=== WRITTEN TASK ===
Could you give the records again from the start up to and including the line with "country-row: Sweden (SE)", with every "pixels" renamed to "px", all else unchanged and the pictures left out?

=== INFORMATION ===

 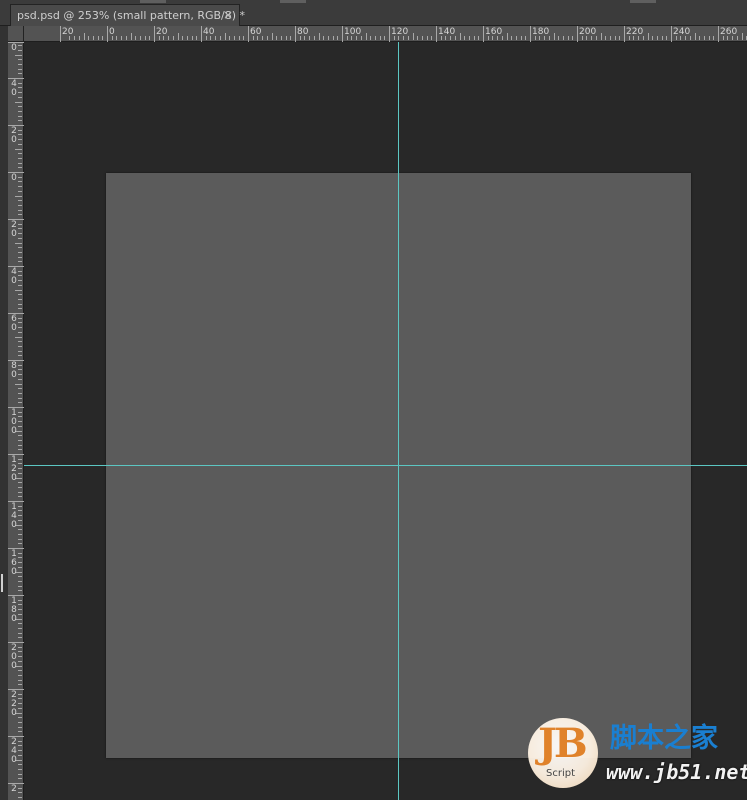 What do you see at coordinates (563, 744) in the screenshot?
I see `watermark-logo-text: JB` at bounding box center [563, 744].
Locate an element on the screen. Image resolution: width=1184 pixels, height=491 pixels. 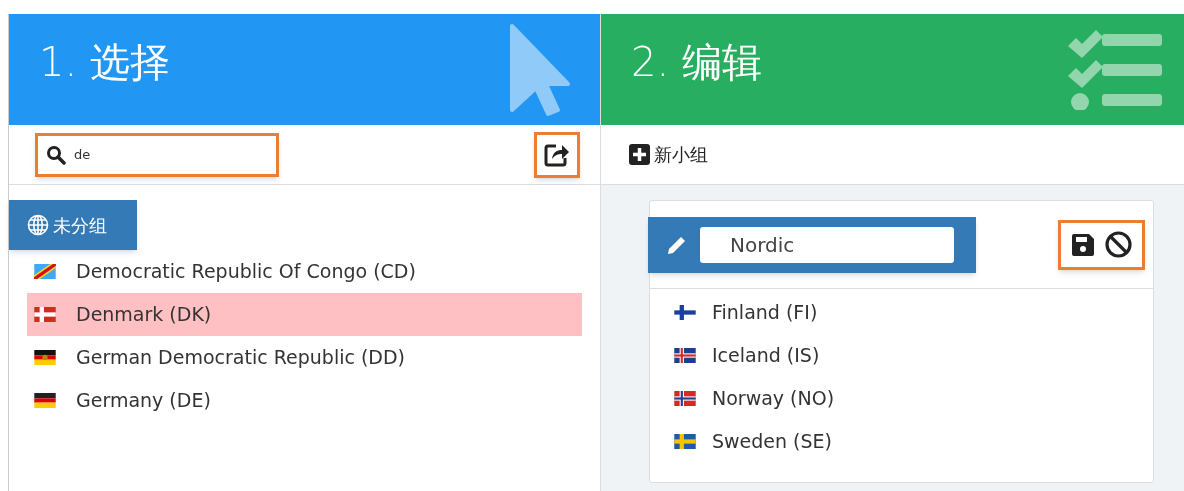
country-row: Sweden (SE) is located at coordinates (914, 442).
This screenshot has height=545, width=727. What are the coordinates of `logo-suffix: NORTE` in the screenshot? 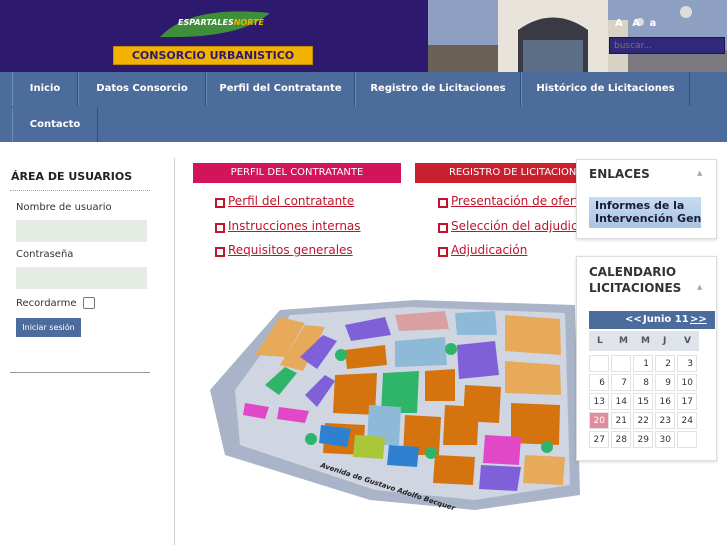 It's located at (248, 22).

=== TASK RESULT ===
  What do you see at coordinates (563, 744) in the screenshot?
I see `watermark-logo-text: JB` at bounding box center [563, 744].
Locate an element on the screen. Image resolution: width=1184 px, height=491 px. 
country-row: Sweden (SE) is located at coordinates (914, 442).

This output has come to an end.